June 4, 2013

We Govern Best When We Govern Yeast

Don’t look now, but you’re outnumbered. Vastly outnumbered. At this very moment, you’re surrounded by hordes of microbes, germs, and bacteria.

And some of them are really quite angry with you.

What’s the source of their puny fury? Well, the Oregon legislature just made Saccharomyces cerevisiae (or “brewer’s yeast”) the official state microbe. While this may sound silly, it does make a small amount of sense. After all, brewer’s yeast is a great aid to both bakers and brewers—and beer is undeniably Oregonian.

Before achieving statehood in 1859, Oregon was a hard-drinking territory. And brewer’s yeast put in long hours working for people like Henry Weinhard. But the little critter did its job too well. Staggering beer enthusiasts were so repulsive, Oregon got a head start on Prohibition five years before the rest of the nation.

But in 1933, the temperance movement went flat, and Prohibition was repealed. Oregon hopped back on the brewery bandwagon, and today, beer is one of the state’s claims to fame. Our brewers like to point out that they’ve generated over two billion dollars in revenue. And Portland beer-lovers love to boast that they have more craft brewers than any city in the world. You can hardly throw an artisanally-crafted hipster here without hitting a microbrewery.

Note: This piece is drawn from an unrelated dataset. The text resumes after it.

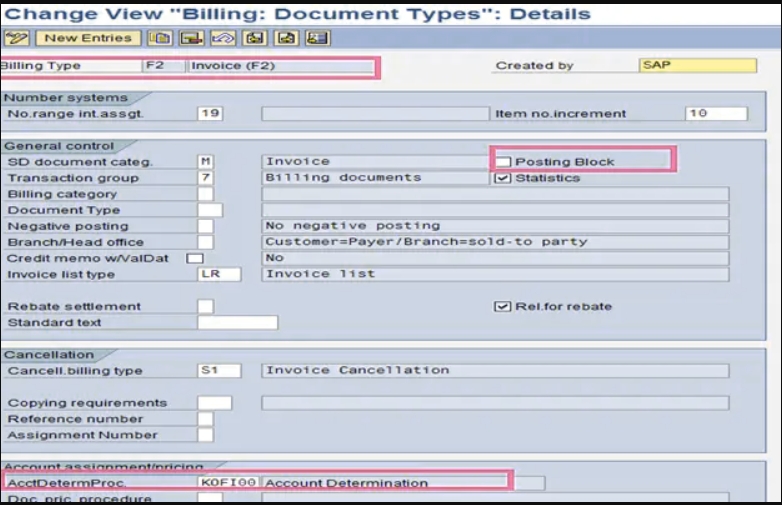This screenshot has height=505, width=782.
Task: Select the Item no.increment field
Action: pyautogui.click(x=716, y=114)
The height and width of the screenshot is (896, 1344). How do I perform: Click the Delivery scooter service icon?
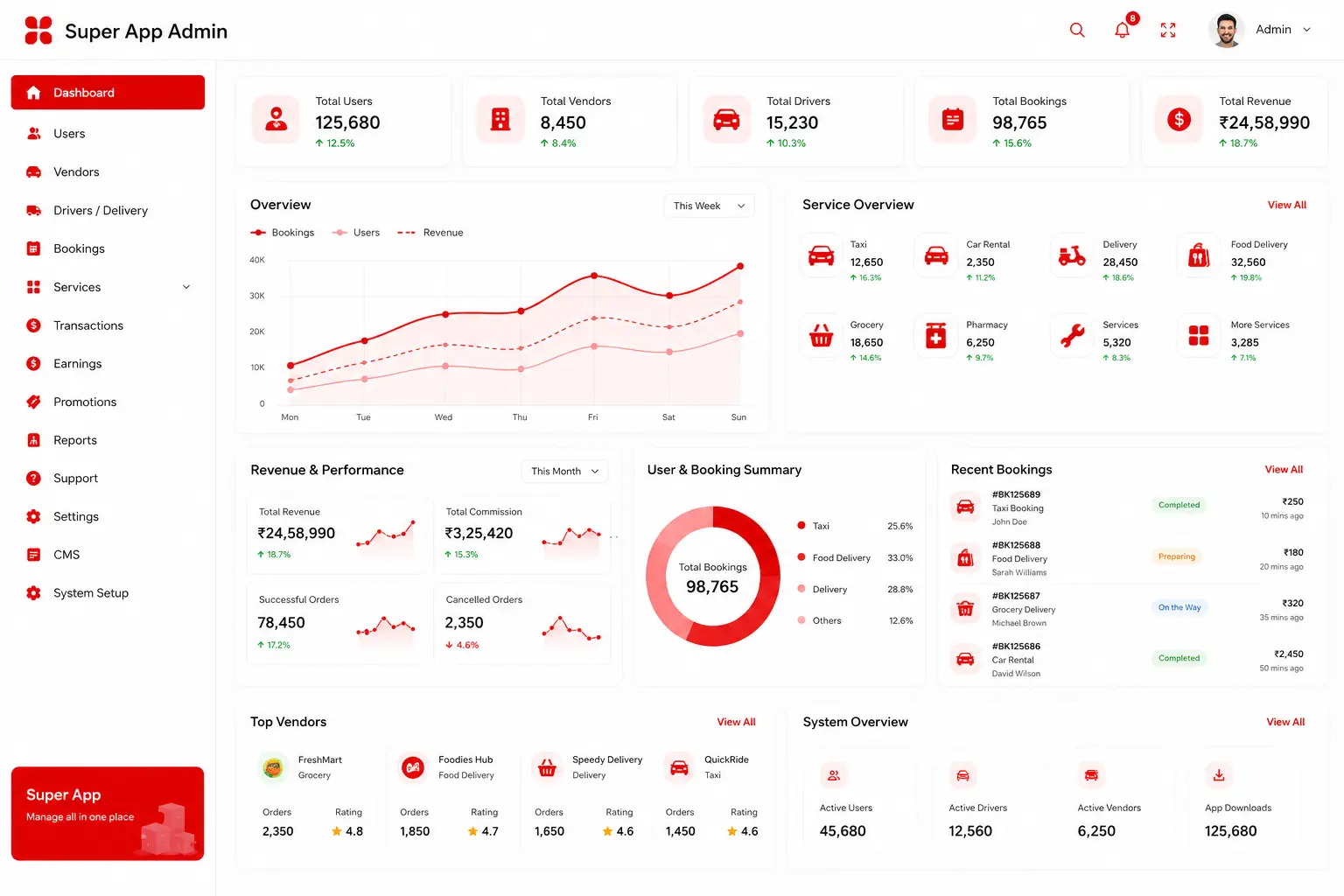click(1072, 256)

So giving brewer’s yeast official recognition seems justifiable—but there IS a problem. During deliberation on the “official microbe” bill in the Oregon House, Rep. Vicki Berge asked this excellent question:

“Is there a competing microbe?”

Yes! Microbes are in constant competition, and they are very mindful of their relative standings. Look, just because germs are little doesn’t mean they don’t care about social justice. And that’s why singling out brewer’s yeast for this honor will only ferment turmoil in the microbial community.

Perhaps you’re not concerned about such a teeny threat. But you should be! After all, the average human is home to 100 trillion microbes. That means that 90 percent of the cells in your body are bacterial. Remember when I said you were vastly outnumbered? I was being kind. A good argument could be made that you are not even YOU. Rather, you’re simply a mobile habitat for a mind-boggling population of germs.

No offense.

Admittedly, it’s hard to get a scientific reading on exactly how many microbes resent being passed over by the Oregon legislature. But even if only one dangerous bacterium takes offense, we’re in for some serious trouble. For example, just imagine the horrors that an enraged Clostridium difficile (or C. diff) could inflict on our digestive tracts.

In my opinion, the legislature gave in too quickly to Oregon’s “it’s a brew-tiful world” lobby. Virtually all representatives claim that public health is one of their prime priorities. So why didn’t they appease a more lethal micro-organism? It wouldn’t even have been that difficult. Look, our official state fish is the chinook salmon. Why not go with that theme and pay tribute to an associated microbe? Ladies and gentleman, I give you—Salmonella!

Not only would this be a smart move, it would also set a good example for our neighbor to the south. If California has any integrity, it’ll follow the trail we’ve blazed and select a microbe linked to the state’s identity. And in that land of unlined foreheads and frozen smiles, there is only one likely candidate: Clostridium botulinum, a.k.a. Botox.